Top ten ways to clean your data

Misspelled words, stubborn trailing spaces, unwanted prefixes, improper cases, and nonprinting characters make a bad first impression. And that is not even a complete list of ways your data can get dirty. Roll up your sleeves.

A&E.

2 Likes

Hi @Edelberth ,

Thanks for the post. I will definitely bookmark this list.

Do you think the frustration and time spent cleaning data is one of the top reasons for the popularity in data engineering?

1 Like

Yep @Casandra_Hayward

Do you think the frustration and time spent cleaning data is one of the top reasons for the popularity in data engineering?

I understand that with that question you refer to whether I think that the effort and work behind data cleaning is the reason why people do not like this phase too much, right?

A couple of months ago I shared a personal project to extract the content of the ads of a page of musical instruments, hispasonic.

There I had to do a million steps for the data to be correct and although it is true that it was hard and I enjoyed it a lot because I learned things that otherwise force me to depend on a dataset, which is no longer the case.

So if people get tired or bored, I can only say that I feel sorry for them. As I understand the figure of a Data Analyst is a person who can be self-sufficient in data capture and analysis, so the more complete one is much better, right?

I hope I have not speak too much but the truth is that you have asked me something that connects with a few projects and I also want to write.

On the other hand I am glad that what I have shared is useful to you.

Thank you.

A&E :wink:

2 Likes

I agree. I used to clean sales and financial data as part of our end of the month closing activities. In accounting, we called it reconciliations, but it can be considered under data cleaning tasks.

So, I agree, I could write all day about how errors and discoveries in data cleaning led to improved processes.

2 Likes

Extracted material
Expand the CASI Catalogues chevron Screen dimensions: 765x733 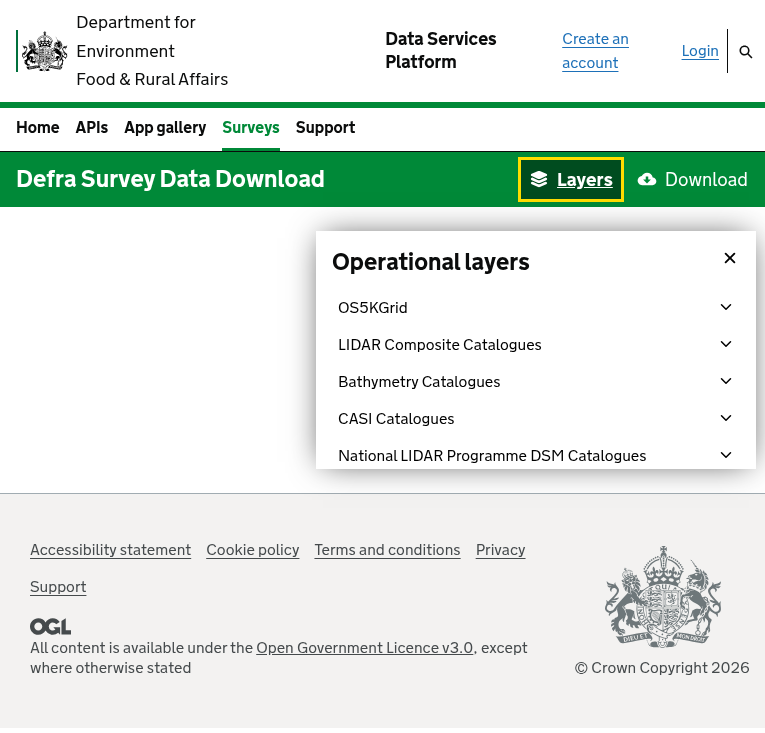(726, 418)
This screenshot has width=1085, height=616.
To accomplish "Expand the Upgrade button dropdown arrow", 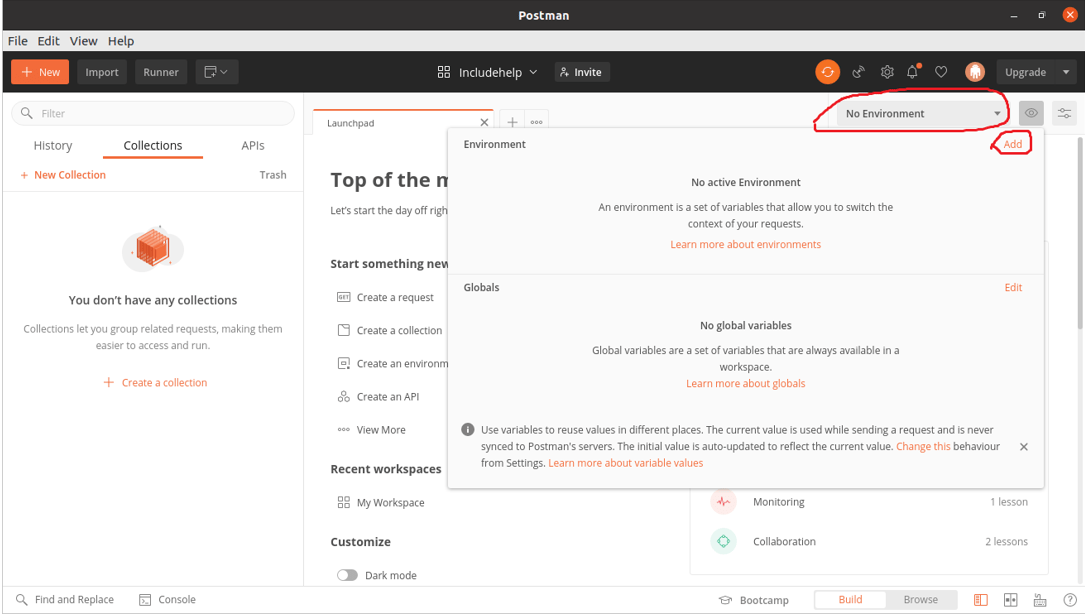I will tap(1068, 71).

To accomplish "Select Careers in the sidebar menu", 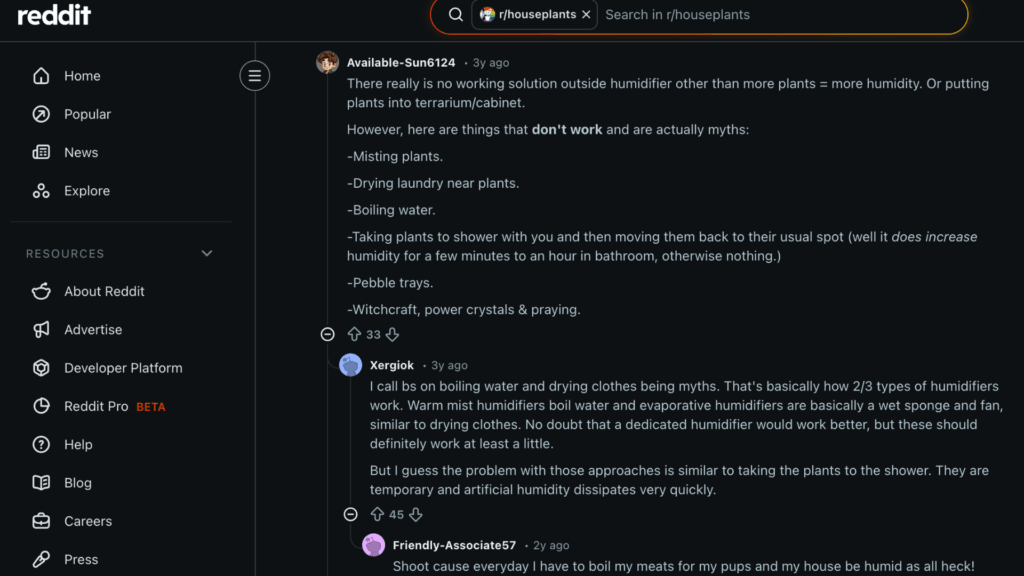I will pos(41,521).
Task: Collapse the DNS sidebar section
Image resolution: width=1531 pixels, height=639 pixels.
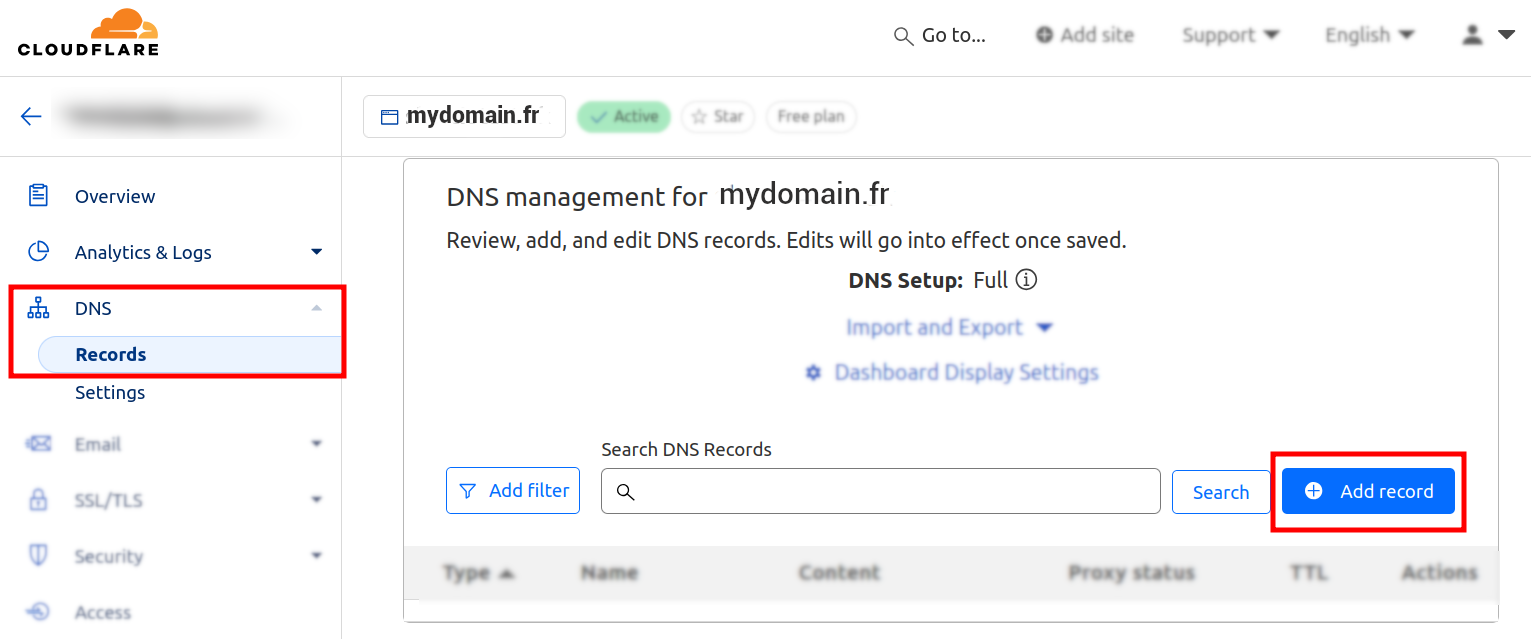Action: pyautogui.click(x=316, y=308)
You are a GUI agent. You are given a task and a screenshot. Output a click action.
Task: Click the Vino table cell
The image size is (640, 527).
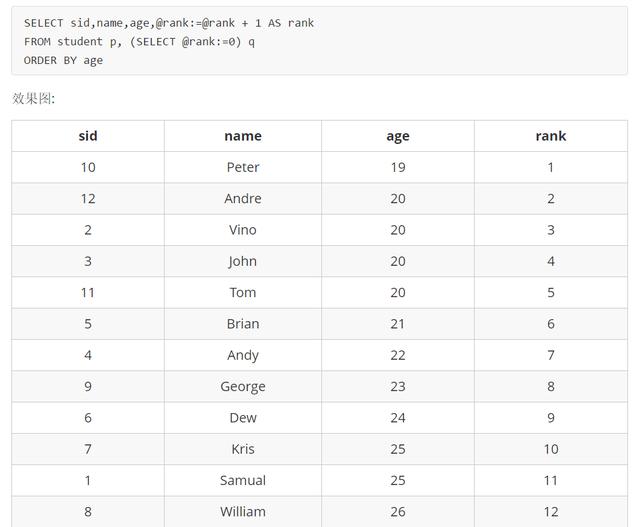(243, 230)
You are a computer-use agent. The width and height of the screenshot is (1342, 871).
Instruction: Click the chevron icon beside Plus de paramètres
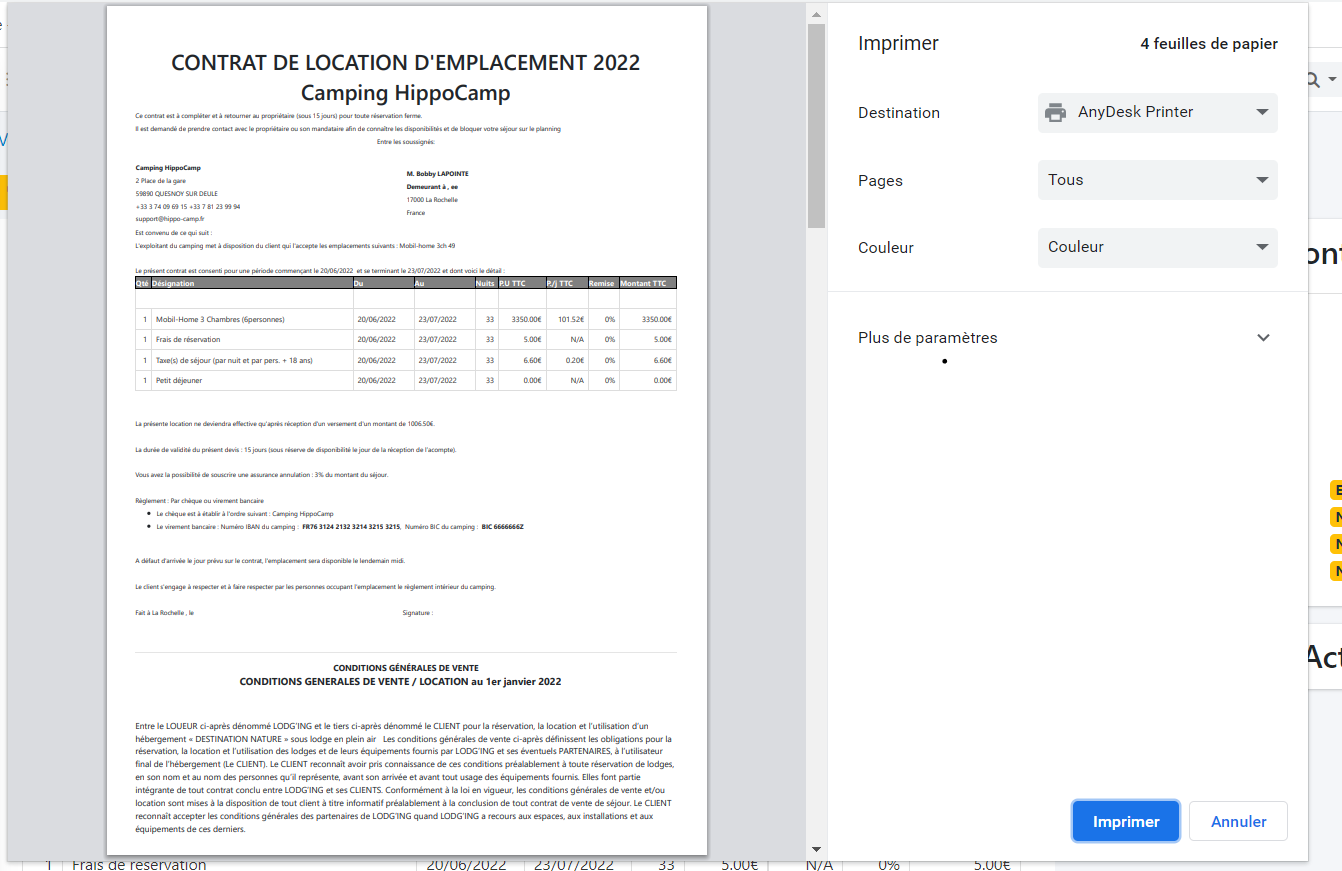(x=1263, y=338)
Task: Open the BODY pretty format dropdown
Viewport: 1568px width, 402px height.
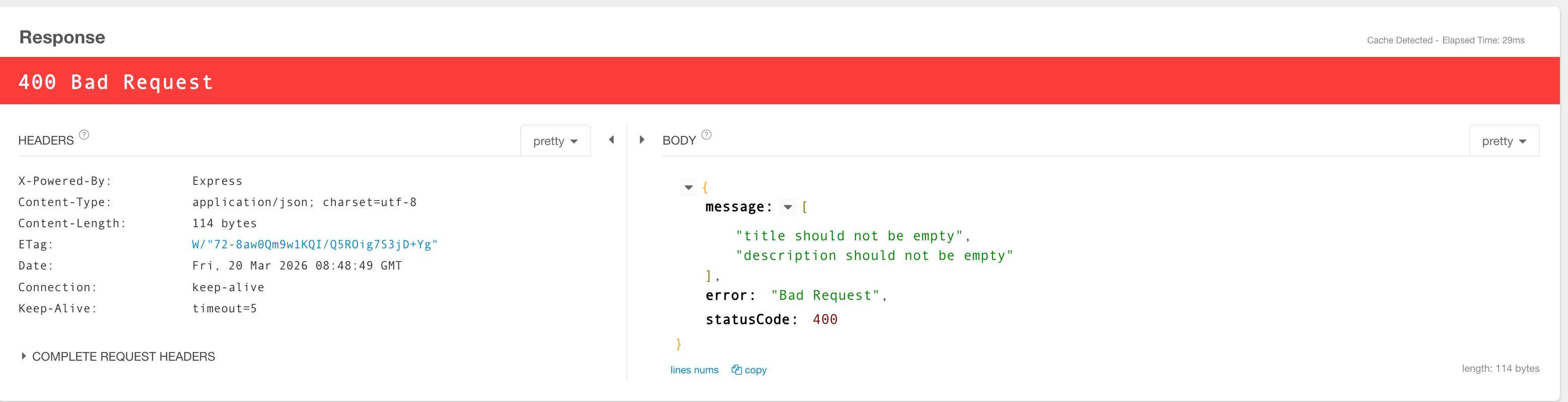Action: tap(1504, 142)
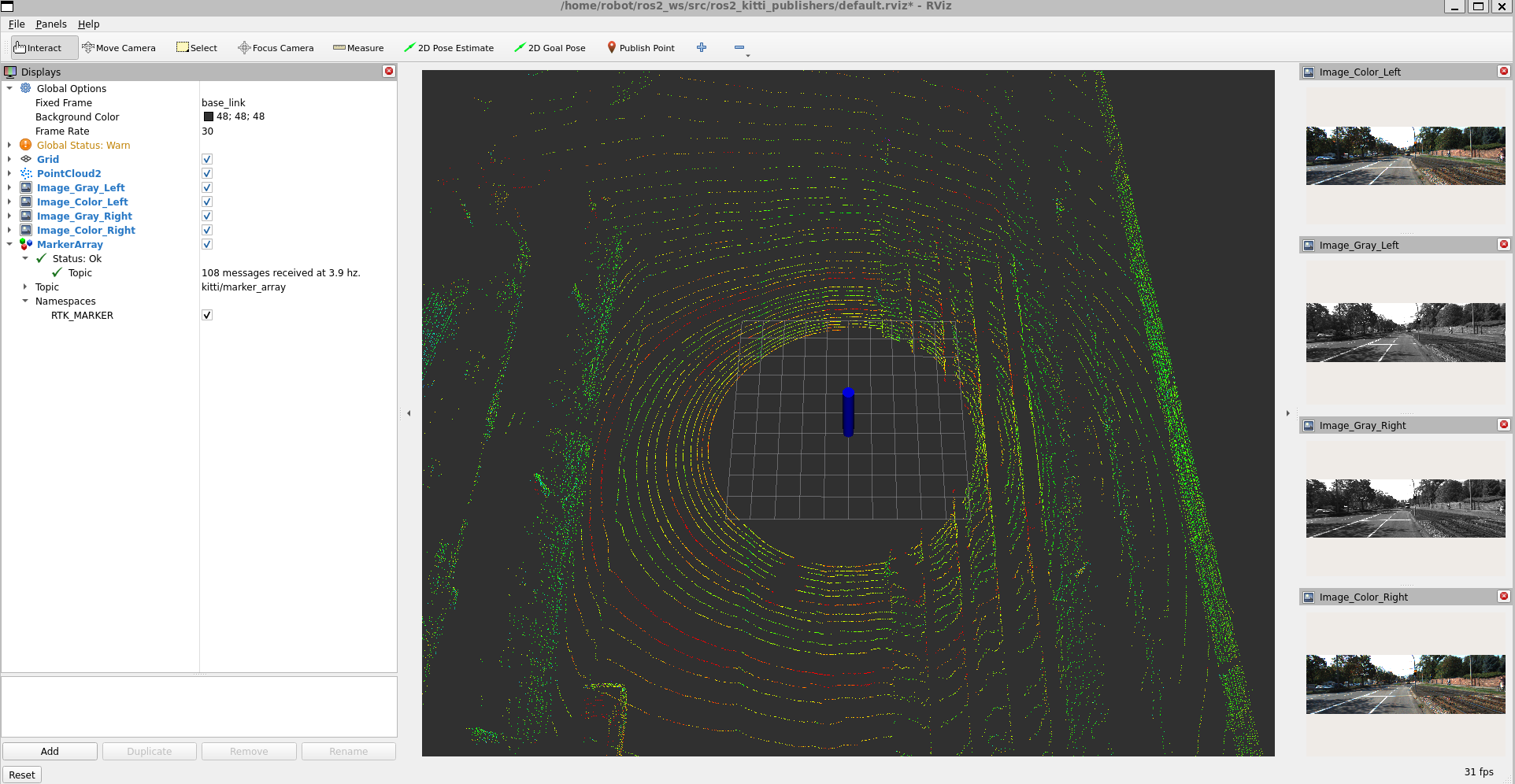Expand the Global Status: Warn item
1515x784 pixels.
pyautogui.click(x=9, y=146)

Do this
Reproduce the stretch of the data-cleaning thread from "I hope I have" through "to improved processes." word for word.

Expected answer
I hope I have not speak too much but the truth is that you have asked me something that connects with a few projects and I also want to write.

On the other hand I am glad that what I have shared is useful to you.

Thank you.

A&E :wink:

2 Likes

I agree. I used to clean sales and financial data as part of our end of the month closing activities. In accounting, we called it reconciliations, but it can be considered under data cleaning tasks.

So, I agree, I could write all day about how errors and discoveries in data cleaning led to improved processes.